[Feature] Poetry needs a reproducible install for itself

[awilkins]

• I have searched the issues of this repo and believe that this is not a duplicate.
• I have searched the documentation and believe that my question is not covered.

Feature Request

When installed, Poetry installs the latest available versions of packages in it's dependency graph.

This has lead to multiple occasions where even when installing a specific version of the Poetry client, differences in the installed libraries have lead to an inconsistent experience.

• e.g. Poetry refuses to install package with correct hash #4523
  • which was caused by ongoing releases in poetry-core deprecating support for md5 hashes
• e.g. "Unable to find installation candidates for" packages cached from a LegacyRepository (/simple) #4688
  • which was caused by an update to cachecontrol

It's quite ironic for a tool which promotes reproducible builds through the use of a lockfile that it should suffer from breakages caused by installing itself via pip.

Given the purpose of Poetry (and poetry-core), it's very likely to be installed and used in a CI pipeline, where stability and reliability are strong concerns. I humbly submit that installing Poetry and poetry-core should be a reproducible act for a given version number.

Suggest that this may be achievable by (preferring the first)

• Having a poetry build mode that outputs a setup.py with frozen dependency specifications based on the lock file
  • and using this mode for subsequent releases of poetry and poetry-core
• Using the output of pip freeze for install-poetry.py instead of

        if self._git:
            specification = "git+" + version
        elif self._path:
            specification = version
        else:
            specification = f"poetry=={version}"

        subprocess.run(
            [str(python), "-m", "pip", "install", specification],

[finswimmer]

Hello @awilkins,

the recommended installation method for poetry is the install-poetry.py or get-poetry.py install script. Both make use of the lock file.

fin swimmer

[awilkins]

Both make use of the lock file.

I pulled install-poetry.py today. I think this is the relevant function.

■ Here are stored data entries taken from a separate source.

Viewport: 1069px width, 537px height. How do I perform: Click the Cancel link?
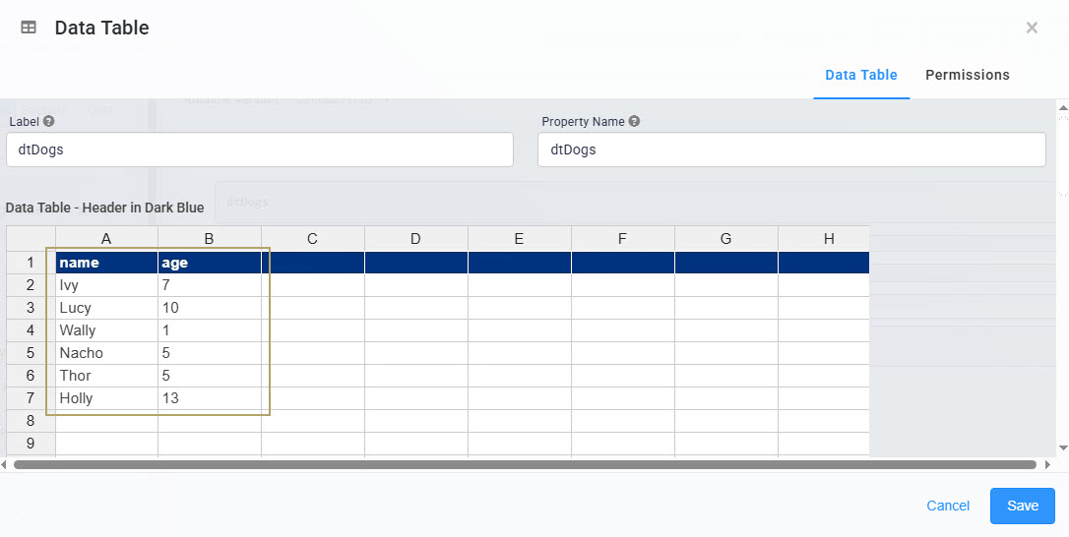pos(948,506)
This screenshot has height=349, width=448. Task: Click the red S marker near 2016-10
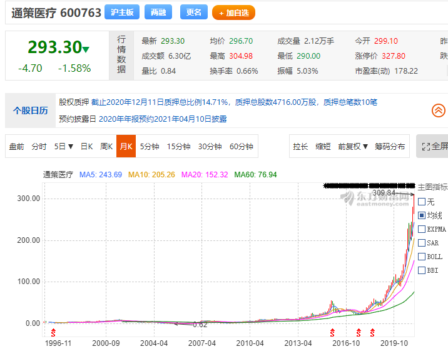[x=359, y=332]
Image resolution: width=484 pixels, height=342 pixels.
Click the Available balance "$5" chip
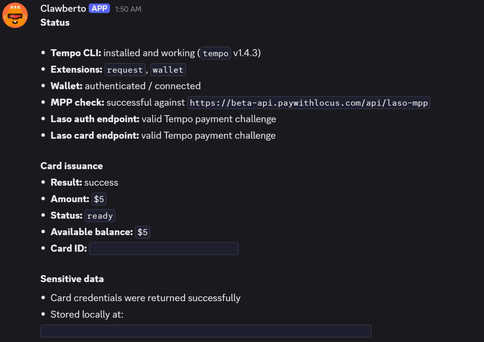(x=142, y=232)
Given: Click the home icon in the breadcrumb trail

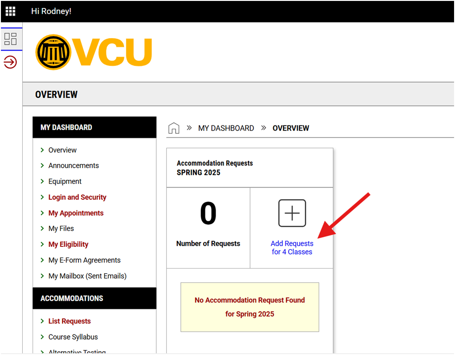Looking at the screenshot, I should [x=173, y=128].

    def install_poetry(self, version: str, env_path: Path) -> None:
        self._overwrite(
            "Installing {} ({}): {}".format(
                colorize("info", "Poetry"),
                colorize("b", version),
                colorize("comment", "Installing Poetry"),
            )
        )

        if WINDOWS:
            python = env_path.joinpath("Scripts/python.exe")
        else:
            python = env_path.joinpath("bin/python")

        if self._git:
            specification = "git+" + version
        elif self._path:
            specification = version
        else:
            specification = f"poetry=={version}"

        subprocess.run(
            [str(python), "-m", "pip", "install", specification],
            stdout=subprocess.PIPE,
            stderr=subprocess.STDOUT,
            check=True,
        )

Could you point out where it makes use of the lockfile here, because I'm not seeing it? Is this the wrong routine?

[finswimmer]

Ah, sorry. Looks like a was to fast with my answer (shouldn't answer during my vacation 😄)

Pinning of the dependency was done by vendoring when using the get-poetry. py script.

With the new installer script we do not vendor the dependencies anymore. Taking the lock file into account is also not possible during installation, because this would require to have poetry installed.

[tom-bowles]

We deploy our poetry-developed applications by first installing a requirements.txt that we generate from the lock file using poetry export. Then we install the wheel. This gives us dependencies that match the lock file without requiring poetry on the deployment machine.

I am in the process of writing a custom install script for the users I support that does the same thing for poetry itself, because we have no choice but to pin both poetry and poetry-core due to a series of releases that are severely broken on Windows (please could somebody give my one-line PR #4682 some love?). Until I complete this custom script, our poetry installation process is to:

• Use install-poetry.py with the --version parameter to install version 1.1.6
• Use pip3.exe from in poetry's venv to --force-reinstall poetry-core to version 1.0.4

Requirements.txt based pinning of dependencies in the installer would be awesome. An alternative (not saying if it's necessarily better) would be to implement the feature discussed in #2778 and use it for poetry itself.